In the figure (ii) given below, AB is a diameter of a circle with centre O. OD is perpendicular to AB and C is a point on the arc DB. Find ∠BAD and ∠ACD.

In △AOD, ∠AOD = 90°.

OA = OD (Radii of the semi-circle)

∠OAD = ∠ODA (∵ angles opposite equal side are equal.)

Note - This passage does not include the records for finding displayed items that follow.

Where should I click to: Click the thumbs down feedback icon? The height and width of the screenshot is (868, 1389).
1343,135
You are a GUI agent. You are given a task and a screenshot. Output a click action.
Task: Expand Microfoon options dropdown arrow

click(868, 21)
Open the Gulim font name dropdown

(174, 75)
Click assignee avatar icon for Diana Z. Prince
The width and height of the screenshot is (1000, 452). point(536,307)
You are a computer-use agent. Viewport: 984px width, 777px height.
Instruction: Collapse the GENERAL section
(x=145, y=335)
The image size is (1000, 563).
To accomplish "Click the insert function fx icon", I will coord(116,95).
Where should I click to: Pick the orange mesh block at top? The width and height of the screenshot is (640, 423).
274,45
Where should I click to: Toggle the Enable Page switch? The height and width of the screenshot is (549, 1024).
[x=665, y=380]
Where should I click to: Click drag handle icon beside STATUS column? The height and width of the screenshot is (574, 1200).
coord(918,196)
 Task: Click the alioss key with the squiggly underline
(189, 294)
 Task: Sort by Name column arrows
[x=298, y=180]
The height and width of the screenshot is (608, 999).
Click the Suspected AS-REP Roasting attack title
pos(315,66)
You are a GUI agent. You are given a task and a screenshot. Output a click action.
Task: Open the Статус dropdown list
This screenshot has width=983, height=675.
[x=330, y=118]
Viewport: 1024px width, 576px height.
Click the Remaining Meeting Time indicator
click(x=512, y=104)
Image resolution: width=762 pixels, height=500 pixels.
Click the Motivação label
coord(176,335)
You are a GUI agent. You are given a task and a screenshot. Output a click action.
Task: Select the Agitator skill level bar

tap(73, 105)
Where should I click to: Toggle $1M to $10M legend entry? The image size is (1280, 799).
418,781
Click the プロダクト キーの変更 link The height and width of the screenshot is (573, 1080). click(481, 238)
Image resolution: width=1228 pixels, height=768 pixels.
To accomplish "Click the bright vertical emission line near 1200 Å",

We know that sum of angles in a triangle = 180°.

In △OAD,

⇒ ∠AOD + ∠OAD + ∠ODA = 180°
⇒ 90° + ∠OAD + ∠OAD = 180°
⇒ 90° + 2∠OAD = 180°
⇒ 2∠OAD = 180° - 90°
⇒ ∠OAD = $\dfrac{90°}{2}$ = 45°.

From figure,

∠BAD = ∠OAD = 45°.

Arc AD subtends ∠AOD at the centre and ∠ACD at the remaining part of the circle.

∠AOD = 2∠ACD (∵ angle subtended on centre is double the angle subtended at remaining part of the circle.)

⇒ 90° = 2∠ACD
⇒ ∠ACD = $\dfrac{90°}{2}$ = 45°.

Hence, the value of ∠BAD = 45° and ∠ACD = 45°.